The Makegood: Congratulations on being appointed to the board of directors at SEMPO. As the largest nonprofit trade organization, SEMPO provides a foundation for industry growth with strong relationships, awareness and education. What does it mean to you to be on this board? What will your role as one of the directors entail?
Thank you! It really is an exciting honor to be named to the SEMPO board. On a personal note, it’s one of those career accomplishments that you value because it says you’re respected alongside other industry leaders who are innovating in our space. I’m really looking forward to working with such a smart and talented group.
On a professional note, what’s most exciting about joining the SEMPO board is the timing. Search has been the backbone of digital marketing since its inception. But right now, search is evolving. It’s no longer a game of buying keywords or optimizing your content so that a search engine can find you, but a much larger picture. It’s about transforming organizations so that every team understands the power and potential of inbound marketing. It’s about earning the audiences and customers paid media can’t buy. That’s the future of our industry, and as a SEMPO board member, I’m thrilled for the opportunity to contribute to that future.
The Makegood: As the global leader in search and technology, Conductor has thousands of brands that utilize its cloud-based SEO platform. What is your role as Director of Research and to what extent is the company reliant on your direction?
Our clients come to us for results. I’m sure a lot of organizations say that, but when you look at who our clients are, the proof really is in the pudding.
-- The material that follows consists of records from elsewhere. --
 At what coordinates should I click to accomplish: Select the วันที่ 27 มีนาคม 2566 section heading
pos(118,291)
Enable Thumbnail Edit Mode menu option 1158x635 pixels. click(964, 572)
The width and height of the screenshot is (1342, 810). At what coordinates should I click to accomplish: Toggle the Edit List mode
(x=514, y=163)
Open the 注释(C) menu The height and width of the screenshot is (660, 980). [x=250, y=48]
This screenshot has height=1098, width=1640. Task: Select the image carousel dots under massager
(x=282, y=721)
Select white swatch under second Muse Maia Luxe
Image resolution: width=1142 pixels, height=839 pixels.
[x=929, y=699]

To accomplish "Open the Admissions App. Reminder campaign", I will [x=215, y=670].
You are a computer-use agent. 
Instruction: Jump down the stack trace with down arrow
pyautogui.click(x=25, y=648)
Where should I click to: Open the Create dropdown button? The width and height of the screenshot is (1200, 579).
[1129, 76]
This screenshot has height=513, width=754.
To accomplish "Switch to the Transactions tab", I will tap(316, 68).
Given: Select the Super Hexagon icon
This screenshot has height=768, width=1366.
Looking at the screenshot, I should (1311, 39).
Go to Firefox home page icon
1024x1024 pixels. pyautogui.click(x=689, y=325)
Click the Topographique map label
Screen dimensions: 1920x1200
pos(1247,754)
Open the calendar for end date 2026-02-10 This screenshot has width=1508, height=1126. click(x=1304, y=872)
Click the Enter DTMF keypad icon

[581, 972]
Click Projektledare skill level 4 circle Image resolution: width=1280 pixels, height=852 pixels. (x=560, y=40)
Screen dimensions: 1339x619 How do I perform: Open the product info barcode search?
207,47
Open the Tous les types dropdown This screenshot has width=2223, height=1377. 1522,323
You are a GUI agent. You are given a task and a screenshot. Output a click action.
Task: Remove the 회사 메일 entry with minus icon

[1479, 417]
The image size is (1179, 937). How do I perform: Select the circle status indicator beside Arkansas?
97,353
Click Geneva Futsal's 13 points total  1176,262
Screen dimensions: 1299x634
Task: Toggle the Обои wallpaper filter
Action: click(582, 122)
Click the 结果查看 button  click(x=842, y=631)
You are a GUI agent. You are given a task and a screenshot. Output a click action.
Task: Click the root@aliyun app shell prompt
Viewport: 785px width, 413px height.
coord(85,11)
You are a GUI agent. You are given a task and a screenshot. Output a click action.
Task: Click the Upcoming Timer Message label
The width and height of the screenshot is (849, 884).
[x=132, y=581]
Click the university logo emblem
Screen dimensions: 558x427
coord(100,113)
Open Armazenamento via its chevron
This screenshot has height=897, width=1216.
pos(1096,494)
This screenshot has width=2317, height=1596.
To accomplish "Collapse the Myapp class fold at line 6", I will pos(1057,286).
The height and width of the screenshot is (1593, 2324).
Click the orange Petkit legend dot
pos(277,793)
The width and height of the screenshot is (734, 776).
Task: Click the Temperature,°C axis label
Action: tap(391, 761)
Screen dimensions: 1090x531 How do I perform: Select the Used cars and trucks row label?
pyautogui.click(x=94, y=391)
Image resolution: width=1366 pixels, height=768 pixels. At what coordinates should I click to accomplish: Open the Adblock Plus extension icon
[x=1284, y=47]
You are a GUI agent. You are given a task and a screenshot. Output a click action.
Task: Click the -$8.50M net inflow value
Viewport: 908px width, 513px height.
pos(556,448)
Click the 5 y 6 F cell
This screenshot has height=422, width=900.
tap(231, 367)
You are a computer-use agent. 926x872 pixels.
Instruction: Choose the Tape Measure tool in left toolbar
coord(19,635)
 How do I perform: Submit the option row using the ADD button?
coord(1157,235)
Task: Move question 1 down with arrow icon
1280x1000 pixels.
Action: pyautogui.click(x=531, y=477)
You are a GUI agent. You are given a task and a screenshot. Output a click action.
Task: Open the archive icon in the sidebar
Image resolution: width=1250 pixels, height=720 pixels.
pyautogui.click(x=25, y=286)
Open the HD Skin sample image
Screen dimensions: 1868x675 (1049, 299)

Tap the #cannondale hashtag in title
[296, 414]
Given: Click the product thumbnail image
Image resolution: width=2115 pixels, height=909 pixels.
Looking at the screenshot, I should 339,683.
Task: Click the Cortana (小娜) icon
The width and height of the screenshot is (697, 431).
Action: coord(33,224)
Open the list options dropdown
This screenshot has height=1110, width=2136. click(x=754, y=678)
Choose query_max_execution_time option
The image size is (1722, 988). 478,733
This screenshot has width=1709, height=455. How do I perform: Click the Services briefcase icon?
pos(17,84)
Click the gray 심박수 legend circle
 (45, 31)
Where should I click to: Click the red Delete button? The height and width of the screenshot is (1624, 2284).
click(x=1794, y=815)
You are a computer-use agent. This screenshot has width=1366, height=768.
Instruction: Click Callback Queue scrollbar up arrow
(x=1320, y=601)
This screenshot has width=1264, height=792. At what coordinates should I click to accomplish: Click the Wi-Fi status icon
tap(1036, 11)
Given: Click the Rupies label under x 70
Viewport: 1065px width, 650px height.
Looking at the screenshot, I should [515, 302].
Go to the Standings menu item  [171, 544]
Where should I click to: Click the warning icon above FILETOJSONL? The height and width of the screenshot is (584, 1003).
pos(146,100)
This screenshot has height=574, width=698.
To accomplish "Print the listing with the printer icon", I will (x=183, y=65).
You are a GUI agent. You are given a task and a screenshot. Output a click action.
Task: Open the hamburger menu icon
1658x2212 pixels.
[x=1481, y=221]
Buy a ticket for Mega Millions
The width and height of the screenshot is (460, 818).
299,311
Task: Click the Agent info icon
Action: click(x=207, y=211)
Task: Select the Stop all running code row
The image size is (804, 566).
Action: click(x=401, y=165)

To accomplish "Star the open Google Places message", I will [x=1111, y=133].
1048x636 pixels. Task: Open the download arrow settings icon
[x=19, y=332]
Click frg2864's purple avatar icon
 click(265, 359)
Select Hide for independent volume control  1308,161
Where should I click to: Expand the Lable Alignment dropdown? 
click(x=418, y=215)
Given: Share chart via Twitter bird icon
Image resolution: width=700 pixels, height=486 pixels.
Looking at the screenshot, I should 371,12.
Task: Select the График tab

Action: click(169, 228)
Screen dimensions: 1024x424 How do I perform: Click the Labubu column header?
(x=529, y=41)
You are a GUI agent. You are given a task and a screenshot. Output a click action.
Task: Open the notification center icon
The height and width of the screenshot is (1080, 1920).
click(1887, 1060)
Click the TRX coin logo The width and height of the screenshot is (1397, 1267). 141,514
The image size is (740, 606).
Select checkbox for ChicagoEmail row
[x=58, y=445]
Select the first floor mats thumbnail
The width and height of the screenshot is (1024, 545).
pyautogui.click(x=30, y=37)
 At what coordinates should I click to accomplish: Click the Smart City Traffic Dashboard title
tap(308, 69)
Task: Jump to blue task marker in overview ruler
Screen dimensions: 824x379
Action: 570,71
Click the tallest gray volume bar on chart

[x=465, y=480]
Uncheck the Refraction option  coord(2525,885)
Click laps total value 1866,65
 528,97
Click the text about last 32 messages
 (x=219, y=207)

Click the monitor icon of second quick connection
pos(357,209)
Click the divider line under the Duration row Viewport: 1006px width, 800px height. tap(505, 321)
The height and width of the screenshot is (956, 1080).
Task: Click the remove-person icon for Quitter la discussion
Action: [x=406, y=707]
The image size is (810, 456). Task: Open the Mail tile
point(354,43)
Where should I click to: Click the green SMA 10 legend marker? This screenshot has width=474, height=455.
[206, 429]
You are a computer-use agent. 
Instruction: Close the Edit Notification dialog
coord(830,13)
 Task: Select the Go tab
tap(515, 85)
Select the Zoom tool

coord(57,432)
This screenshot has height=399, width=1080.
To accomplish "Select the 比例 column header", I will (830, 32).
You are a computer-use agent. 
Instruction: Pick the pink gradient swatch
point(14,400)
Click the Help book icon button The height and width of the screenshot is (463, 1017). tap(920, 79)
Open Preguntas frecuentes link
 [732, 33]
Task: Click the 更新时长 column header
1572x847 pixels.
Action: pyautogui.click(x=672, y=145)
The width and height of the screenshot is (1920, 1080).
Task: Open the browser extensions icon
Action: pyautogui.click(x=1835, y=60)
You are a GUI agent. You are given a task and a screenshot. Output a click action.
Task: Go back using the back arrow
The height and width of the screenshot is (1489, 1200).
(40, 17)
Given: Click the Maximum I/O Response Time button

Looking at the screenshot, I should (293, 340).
My job as research director is to make sure that our teams and our technology represent the very best insights out there. Knowledge really is power, and in that sense our research department impacts every single account we have. Of course, there’s also a theoretical aspect to what we do in terms of research, and that’s a big part of what makes working at Conductor so exciting. We’re not just asking the questions our clients need answers to today, we’re thinking about the questions they haven’t asked yet. We get to explore where digital is headed, and the better we are at discovering new trends and uncovering new insights, the better off Conductor and its clients will be.
The Makegood: What is the relationship between Conductor and SEMPO? How have the companies benefited one another?
Conductor has been involved with SEMPO for a number of years and the relationship has been mutually beneficial. Conductor has participated in numerous SEMPO events and collaborated on webinars and research reports. Personally, I have served on the SEMPO research committee and worked on numerous SEMPO research studies.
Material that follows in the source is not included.